Participants : Isabelle Chrisment [contact] , Thibault Cholez, Vassili Rivron, Lakhdar Meftah [University of Lille] .

The Inria Project Lab BetterNet (https://project.inria.fr/betternet) has been launched in October 2016. Its goal is to build and deliver a scientific and technical collaborative observatory to measure and improve the Internet service access as perceived by users. We will propose new original user-centered measurement methods, which will associate social sciences to better understand Internet usage and the quality of services and networks. Tools, models and algorithms will be provided to collect data that will be shared and analyzed to offer a valuable service to scientists, stakeholders and civil society.

The Madynes team leads this IPL and in particular Isabelle Chrisment who coordinates the project.

In 2017, the main activities of the project focused on federating Inria's monitoring tools (APISENSE, Fathom, Hostview, ACQUA) and building our open measurement platform for acquiring data.

Lakhdar Meftah, a shared PhD student with the SPIRALS team (Inria/University of Lille) has worked on a privacy preservation scheme using data dissemination that introduces an a priori data anonymization and improves user privacy without compromising the overall quality of the crowdsourced dataset.

IPL Discovery

Participant : Lucas Nussbaum [contact] .

To accommodate the ever-increasing demand for Utility Computing (UC) resources, while taking into account both energy and economical issues, the current trend consists in building larger and larger Data Centers in a few strategic locations. Although such an approach enables UC providers to cope with the actual demand while continuing to operate UC resources through centralized software system, it is far from delivering sustainable and efficient UC infrastructures for future needs.

The DISCOVERY initiative aims at exploring a new way of operating Utility Computing (UC) resources by leveraging any facilities available through the Internet in order to deliver widely distributed platforms that can better match the geographical dispersal of users as well as the ever increasing demand.
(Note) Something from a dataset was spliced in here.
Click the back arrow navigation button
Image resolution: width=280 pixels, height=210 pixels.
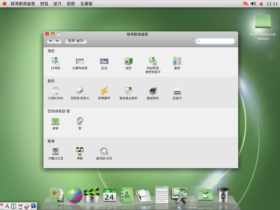click(x=50, y=41)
Critical to the emergence of such locality-based UC (also referred as Fog/Edge Computing) platforms is the availability of appropriate operating mechanisms. The main objective of DISCOVERY is to design, implement, demonstrate and promote a new kind of Cloud Operating System (OS) that will enable the management of such a large-scale and widely distributed infrastructure in an unified and friendly manner.

The consortium is composed of experts in the following research areas: large-scale infrastructure management systems, networking and P2P algorithms. Moreover, two key network operators, namely Orange and RENATER, are involved in the project.
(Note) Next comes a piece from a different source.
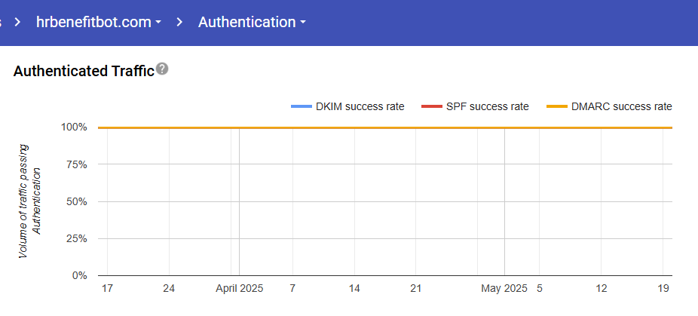698x316 pixels.
Task: Click the red SPF legend color swatch
Action: pos(431,106)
By deploying and using a Fog/Edge OS on backbones, our ultimate vision is to enable large parts of the Internet to be hosted and operated by its internal structure itself: a scalable set of resources delivered by any computing facilities forming the Internet, starting from the larger hubs operated by ISPs, governments and academic institutions, to any idle resources that may be provided by end users.

MADYNES contributes to the DISCOVERY IPL on the networking axis. A CIFRE PhD with Orange is expected to start at the beginning of 2018.